***** Supplied records

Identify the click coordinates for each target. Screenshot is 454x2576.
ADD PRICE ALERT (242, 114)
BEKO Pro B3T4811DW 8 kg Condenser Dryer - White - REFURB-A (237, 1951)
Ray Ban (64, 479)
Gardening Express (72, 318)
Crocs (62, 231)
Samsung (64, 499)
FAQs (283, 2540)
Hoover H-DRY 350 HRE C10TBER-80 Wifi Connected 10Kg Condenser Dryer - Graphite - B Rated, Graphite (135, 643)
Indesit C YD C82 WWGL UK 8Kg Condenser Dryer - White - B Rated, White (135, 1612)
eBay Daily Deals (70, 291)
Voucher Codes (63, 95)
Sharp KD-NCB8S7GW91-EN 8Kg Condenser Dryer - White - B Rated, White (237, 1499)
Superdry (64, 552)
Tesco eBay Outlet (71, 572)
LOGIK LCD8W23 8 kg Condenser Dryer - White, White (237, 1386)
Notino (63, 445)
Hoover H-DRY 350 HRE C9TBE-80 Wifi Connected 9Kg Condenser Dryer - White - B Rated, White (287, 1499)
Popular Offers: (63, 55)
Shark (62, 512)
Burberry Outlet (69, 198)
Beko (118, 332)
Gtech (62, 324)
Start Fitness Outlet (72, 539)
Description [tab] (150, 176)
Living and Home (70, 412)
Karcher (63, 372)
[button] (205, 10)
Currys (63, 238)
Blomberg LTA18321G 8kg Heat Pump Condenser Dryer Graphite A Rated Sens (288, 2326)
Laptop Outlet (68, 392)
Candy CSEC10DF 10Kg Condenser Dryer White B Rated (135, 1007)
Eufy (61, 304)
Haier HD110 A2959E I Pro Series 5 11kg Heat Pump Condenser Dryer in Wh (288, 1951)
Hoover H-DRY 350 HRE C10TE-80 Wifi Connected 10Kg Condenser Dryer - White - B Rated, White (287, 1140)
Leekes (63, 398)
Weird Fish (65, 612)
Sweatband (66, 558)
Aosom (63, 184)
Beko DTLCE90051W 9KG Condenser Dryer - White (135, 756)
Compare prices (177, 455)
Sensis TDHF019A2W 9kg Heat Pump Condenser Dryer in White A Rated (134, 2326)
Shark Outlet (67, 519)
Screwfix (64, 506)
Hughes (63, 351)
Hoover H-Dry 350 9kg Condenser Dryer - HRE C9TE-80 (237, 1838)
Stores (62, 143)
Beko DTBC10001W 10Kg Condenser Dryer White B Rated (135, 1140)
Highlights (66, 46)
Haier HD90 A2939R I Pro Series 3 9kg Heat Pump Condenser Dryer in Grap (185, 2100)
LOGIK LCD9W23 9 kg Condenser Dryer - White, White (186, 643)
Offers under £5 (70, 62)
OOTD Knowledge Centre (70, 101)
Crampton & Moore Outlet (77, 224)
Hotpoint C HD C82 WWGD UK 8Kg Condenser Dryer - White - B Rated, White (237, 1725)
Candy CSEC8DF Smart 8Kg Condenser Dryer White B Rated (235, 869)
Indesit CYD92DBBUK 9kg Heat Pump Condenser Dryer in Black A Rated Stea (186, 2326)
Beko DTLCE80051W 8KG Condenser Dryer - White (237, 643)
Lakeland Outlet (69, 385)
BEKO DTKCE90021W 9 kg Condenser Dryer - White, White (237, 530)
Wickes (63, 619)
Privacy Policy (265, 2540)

**********

- Task statement -
Reproduce the material word for word. Leave nothing out.

- Output below -
Identify the click coordinates for each target. Screenshot is 454x2576.
ADD PRICE ALERT (242, 114)
BEKO Pro B3T4811DW 8 kg Condenser Dryer - White - REFURB-A (237, 1951)
Ray Ban (64, 479)
Gardening Express (72, 318)
Crocs (62, 231)
Samsung (64, 499)
FAQs (283, 2540)
Hoover H-DRY 350 HRE C10TBER-80 Wifi Connected 10Kg Condenser Dryer - Graphite - B Rated, Graphite (135, 643)
Indesit C YD C82 WWGL UK 8Kg Condenser Dryer - White - B Rated, White (135, 1612)
eBay Daily Deals (70, 291)
Voucher Codes (63, 95)
Sharp KD-NCB8S7GW91-EN 8Kg Condenser Dryer - White - B Rated, White (237, 1499)
Superdry (64, 552)
Tesco eBay Outlet (71, 572)
LOGIK LCD8W23 8 kg Condenser Dryer - White, White (237, 1386)
Notino (63, 445)
Hoover H-DRY 350 HRE C9TBE-80 Wifi Connected 9Kg Condenser Dryer - White - B Rated, White (287, 1499)
Popular Offers: (63, 55)
Shark (62, 512)
Burberry Outlet (69, 198)
Beko (118, 332)
Gtech (62, 324)
Start Fitness Outlet (72, 539)
Description [tab] (150, 176)
Living and Home (70, 412)
Karcher (63, 372)
[button] (205, 10)
Currys (63, 238)
Blomberg LTA18321G 8kg Heat Pump Condenser Dryer Graphite A Rated Sens (288, 2326)
Laptop Outlet (68, 392)
Candy CSEC10DF 10Kg Condenser Dryer White B Rated (135, 1007)
Eufy (61, 304)
Haier HD110 A2959E I Pro Series 5 11kg Heat Pump Condenser Dryer in Wh (288, 1951)
Hoover H-DRY 350 HRE C10TE-80 Wifi Connected 10Kg Condenser Dryer - White - B Rated, White (287, 1140)
Leekes (63, 398)
Weird Fish (65, 612)
Sweatband (66, 558)
Aosom (63, 184)
Beko DTLCE90051W 9KG Condenser Dryer - White (135, 756)
Compare prices (177, 455)
Sensis TDHF019A2W 9kg Heat Pump Condenser Dryer in White A Rated (134, 2326)
Shark Outlet (67, 519)
Screwfix (64, 506)
Hughes (63, 351)
Hoover H-Dry 350 9kg Condenser Dryer - HRE C9TE-80 (237, 1838)
Stores (62, 143)
Beko DTBC10001W 10Kg Condenser Dryer White B Rated (135, 1140)
Highlights (66, 46)
Haier HD90 A2939R I Pro Series 3 9kg Heat Pump Condenser Dryer in Grap (185, 2100)
LOGIK LCD9W23 9 kg Condenser Dryer - White, White (186, 643)
Offers under £5 (70, 62)
OOTD Knowledge Centre (70, 101)
Crampton & Moore Outlet (77, 224)
Hotpoint C HD C82 WWGD UK 8Kg Condenser Dryer - White - B Rated, White (237, 1725)
Candy CSEC8DF Smart 8Kg Condenser Dryer White B Rated (235, 869)
Indesit CYD92DBBUK 9kg Heat Pump Condenser Dryer in Black A Rated Stea (186, 2326)
Beko DTLCE80051W 8KG Condenser Dryer - White (237, 643)
Lakeland Outlet (69, 385)
BEKO DTKCE90021W 9 kg Condenser Dryer - White, White (237, 530)
Wickes (63, 619)
Privacy Policy (265, 2540)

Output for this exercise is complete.